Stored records
######

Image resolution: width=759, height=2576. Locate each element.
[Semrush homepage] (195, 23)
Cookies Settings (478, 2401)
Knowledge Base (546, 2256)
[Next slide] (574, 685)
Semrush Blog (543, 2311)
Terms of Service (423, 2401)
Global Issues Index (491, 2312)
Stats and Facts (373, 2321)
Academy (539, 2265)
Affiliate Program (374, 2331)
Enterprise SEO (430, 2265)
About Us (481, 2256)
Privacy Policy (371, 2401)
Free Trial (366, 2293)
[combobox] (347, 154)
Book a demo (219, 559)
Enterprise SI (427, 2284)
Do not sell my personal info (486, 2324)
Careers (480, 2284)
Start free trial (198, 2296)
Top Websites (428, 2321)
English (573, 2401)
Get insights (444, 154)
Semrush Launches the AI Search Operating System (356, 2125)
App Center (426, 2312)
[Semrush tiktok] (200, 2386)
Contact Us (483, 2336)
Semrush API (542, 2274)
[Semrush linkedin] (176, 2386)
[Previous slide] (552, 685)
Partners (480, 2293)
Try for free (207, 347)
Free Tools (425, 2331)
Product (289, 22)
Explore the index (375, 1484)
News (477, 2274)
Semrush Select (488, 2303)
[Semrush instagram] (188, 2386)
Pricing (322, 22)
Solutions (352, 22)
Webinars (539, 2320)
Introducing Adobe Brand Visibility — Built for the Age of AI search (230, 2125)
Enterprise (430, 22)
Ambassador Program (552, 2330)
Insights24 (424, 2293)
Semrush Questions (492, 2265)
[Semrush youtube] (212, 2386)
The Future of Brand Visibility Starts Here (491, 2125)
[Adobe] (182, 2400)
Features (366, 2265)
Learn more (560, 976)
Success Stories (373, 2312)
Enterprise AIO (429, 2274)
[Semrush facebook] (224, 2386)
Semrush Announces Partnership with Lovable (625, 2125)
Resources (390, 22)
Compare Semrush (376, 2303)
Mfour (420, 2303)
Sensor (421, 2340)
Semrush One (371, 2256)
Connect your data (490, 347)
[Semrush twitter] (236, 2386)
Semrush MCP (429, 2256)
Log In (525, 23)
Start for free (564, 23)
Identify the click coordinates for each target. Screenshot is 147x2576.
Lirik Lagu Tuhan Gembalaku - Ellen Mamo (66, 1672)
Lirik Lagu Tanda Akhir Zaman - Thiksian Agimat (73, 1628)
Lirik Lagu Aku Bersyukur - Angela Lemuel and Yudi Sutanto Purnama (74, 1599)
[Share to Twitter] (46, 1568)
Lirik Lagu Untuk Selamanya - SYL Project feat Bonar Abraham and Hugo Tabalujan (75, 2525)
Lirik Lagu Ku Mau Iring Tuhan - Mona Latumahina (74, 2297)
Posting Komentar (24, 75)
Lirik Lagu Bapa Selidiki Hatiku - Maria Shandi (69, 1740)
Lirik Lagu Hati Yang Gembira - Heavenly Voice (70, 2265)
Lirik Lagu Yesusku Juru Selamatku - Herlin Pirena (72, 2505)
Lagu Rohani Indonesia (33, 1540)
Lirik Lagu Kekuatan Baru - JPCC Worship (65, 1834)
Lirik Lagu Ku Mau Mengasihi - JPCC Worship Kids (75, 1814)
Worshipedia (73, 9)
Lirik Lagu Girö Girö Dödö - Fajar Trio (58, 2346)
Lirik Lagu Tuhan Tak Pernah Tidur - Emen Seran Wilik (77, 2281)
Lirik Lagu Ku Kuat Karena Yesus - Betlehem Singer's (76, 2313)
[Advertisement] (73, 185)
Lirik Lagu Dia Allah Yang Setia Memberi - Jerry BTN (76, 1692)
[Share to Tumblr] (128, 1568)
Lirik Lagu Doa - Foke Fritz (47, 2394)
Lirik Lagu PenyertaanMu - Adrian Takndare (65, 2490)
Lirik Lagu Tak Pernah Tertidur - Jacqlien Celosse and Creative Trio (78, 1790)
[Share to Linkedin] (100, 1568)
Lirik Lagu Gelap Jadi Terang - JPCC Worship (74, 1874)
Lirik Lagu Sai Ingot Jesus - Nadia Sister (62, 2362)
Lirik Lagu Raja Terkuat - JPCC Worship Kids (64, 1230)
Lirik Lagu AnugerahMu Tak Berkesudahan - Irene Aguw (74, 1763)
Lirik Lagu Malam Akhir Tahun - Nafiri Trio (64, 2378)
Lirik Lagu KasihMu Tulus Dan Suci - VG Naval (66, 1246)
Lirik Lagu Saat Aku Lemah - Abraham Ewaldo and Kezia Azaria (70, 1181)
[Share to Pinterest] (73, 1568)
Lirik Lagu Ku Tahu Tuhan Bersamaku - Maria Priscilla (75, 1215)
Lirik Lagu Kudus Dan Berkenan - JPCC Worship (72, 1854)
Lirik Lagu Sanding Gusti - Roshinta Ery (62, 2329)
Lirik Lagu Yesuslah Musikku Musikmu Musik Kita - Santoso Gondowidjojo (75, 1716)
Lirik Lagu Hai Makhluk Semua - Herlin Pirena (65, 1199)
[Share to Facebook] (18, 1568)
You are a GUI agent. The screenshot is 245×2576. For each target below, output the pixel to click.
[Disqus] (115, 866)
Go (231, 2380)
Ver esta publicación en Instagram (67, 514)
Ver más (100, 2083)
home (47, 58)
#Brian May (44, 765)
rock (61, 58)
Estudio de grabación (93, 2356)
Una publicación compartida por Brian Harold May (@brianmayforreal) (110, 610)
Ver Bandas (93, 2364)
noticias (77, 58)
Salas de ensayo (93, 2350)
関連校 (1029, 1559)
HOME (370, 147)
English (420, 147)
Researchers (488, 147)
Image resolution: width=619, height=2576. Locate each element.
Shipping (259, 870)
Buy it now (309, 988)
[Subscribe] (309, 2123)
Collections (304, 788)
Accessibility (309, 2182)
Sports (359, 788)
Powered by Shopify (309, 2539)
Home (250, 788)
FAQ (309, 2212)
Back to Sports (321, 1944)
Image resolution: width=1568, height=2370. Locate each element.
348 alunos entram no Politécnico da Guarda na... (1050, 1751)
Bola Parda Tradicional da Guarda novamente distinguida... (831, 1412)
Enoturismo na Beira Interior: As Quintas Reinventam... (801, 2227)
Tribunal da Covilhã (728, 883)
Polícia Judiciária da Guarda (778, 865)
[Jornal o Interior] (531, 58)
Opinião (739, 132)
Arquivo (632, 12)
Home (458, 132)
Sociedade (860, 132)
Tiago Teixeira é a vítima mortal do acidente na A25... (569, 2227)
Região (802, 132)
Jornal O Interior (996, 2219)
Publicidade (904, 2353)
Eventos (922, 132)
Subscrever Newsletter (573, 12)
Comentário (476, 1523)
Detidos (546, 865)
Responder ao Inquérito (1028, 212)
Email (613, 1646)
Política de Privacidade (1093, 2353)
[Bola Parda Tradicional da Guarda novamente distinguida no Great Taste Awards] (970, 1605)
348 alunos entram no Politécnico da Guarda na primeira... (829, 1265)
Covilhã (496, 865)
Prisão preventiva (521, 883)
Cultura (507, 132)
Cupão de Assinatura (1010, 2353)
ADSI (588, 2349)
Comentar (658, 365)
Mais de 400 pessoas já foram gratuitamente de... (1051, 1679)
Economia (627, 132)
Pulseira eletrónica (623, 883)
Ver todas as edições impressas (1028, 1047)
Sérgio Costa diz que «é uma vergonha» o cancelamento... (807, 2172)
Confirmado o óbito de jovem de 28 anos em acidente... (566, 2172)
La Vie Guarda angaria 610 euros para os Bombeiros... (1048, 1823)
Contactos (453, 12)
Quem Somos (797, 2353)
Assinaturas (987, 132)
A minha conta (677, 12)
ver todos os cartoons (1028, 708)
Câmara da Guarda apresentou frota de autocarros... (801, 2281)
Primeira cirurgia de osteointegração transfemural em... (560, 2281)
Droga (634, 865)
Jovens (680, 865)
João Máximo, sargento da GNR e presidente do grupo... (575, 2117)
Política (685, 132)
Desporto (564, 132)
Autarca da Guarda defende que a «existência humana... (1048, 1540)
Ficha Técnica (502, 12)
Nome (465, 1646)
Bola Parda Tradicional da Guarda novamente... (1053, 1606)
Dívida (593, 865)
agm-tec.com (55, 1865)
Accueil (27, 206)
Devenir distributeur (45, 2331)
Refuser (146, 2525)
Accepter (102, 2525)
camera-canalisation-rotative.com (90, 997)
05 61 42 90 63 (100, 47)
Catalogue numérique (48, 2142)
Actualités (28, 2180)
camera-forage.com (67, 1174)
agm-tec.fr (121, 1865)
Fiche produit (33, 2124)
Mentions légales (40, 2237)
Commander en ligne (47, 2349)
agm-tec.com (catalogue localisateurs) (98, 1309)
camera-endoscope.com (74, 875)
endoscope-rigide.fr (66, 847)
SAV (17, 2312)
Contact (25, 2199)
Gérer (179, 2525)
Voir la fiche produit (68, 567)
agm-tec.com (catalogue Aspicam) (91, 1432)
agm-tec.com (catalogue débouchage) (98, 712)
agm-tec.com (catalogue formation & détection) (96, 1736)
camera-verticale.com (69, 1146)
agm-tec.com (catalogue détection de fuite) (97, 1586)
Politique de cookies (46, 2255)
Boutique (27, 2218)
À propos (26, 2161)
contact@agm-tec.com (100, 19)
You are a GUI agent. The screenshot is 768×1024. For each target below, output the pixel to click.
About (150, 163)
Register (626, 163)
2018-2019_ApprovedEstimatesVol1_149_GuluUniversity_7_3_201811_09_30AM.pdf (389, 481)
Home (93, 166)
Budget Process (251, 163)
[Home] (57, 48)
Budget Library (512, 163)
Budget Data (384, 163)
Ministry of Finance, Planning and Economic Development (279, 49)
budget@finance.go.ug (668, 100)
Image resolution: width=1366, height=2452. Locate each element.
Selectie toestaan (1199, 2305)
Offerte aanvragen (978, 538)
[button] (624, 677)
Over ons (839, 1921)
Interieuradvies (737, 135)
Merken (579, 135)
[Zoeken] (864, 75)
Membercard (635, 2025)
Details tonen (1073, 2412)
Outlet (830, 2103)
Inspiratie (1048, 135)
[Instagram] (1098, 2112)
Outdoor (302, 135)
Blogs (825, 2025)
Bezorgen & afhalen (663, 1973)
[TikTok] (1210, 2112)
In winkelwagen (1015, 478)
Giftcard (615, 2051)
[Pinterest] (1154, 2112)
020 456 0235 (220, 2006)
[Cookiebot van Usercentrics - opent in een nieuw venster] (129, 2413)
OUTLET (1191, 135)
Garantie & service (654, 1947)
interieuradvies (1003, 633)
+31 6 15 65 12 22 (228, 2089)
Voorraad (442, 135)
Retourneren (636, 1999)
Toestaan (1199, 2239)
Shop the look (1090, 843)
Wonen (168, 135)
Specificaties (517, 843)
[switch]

######

● WORK REQUEST
After going through the entries, say how many lines contain the string "novamente". Nothing else belongs in the reply.

● RESPONSE BOX
3